_Excerpted data_
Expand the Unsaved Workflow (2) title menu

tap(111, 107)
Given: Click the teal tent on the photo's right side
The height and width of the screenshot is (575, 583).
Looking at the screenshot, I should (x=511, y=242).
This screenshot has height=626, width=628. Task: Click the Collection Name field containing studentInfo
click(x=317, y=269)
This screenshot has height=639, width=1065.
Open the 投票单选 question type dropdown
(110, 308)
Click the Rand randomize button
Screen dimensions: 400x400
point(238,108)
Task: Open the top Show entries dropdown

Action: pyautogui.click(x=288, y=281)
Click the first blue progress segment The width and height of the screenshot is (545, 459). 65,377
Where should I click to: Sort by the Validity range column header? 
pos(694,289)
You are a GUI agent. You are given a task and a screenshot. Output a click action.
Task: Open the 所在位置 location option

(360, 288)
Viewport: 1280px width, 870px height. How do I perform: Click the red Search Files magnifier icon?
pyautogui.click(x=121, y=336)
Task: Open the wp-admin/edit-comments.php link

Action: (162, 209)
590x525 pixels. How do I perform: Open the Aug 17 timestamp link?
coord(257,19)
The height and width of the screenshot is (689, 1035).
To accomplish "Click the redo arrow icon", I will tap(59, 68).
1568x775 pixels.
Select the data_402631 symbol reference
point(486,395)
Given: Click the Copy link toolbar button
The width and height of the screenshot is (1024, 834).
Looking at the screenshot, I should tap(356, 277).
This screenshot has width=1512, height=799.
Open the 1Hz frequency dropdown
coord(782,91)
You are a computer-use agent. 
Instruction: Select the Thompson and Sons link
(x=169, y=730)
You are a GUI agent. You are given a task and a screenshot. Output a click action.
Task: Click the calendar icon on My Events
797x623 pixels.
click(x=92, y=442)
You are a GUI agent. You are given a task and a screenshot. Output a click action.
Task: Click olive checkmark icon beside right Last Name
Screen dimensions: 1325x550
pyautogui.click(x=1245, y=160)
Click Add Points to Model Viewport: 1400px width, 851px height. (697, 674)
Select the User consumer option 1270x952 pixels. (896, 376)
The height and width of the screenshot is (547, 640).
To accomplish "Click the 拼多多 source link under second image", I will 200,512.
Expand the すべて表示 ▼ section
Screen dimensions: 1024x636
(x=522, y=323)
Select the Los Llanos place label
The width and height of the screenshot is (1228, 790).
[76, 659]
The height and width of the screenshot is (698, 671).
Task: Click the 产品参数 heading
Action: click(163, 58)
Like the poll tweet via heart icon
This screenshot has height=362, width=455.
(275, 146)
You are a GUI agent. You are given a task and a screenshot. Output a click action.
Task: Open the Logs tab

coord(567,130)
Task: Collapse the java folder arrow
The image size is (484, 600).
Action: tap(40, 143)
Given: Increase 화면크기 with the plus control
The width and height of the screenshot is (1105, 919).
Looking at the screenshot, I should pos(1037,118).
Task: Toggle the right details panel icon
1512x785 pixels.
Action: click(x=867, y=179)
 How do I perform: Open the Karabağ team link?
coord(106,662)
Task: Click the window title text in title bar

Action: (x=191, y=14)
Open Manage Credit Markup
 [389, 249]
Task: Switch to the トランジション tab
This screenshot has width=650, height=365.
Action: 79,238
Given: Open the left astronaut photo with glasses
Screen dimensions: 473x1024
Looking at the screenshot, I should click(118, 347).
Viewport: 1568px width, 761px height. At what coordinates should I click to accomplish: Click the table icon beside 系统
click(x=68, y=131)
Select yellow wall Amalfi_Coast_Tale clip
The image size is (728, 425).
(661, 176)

_Task prompt_
From the listing above, pick out each line where the word "right" appears.

_Answer space_
Given: Click the teal tent on the photo's right side
Task: Click olive checkmark icon beside right Last Name
Task: Toggle the right details panel icon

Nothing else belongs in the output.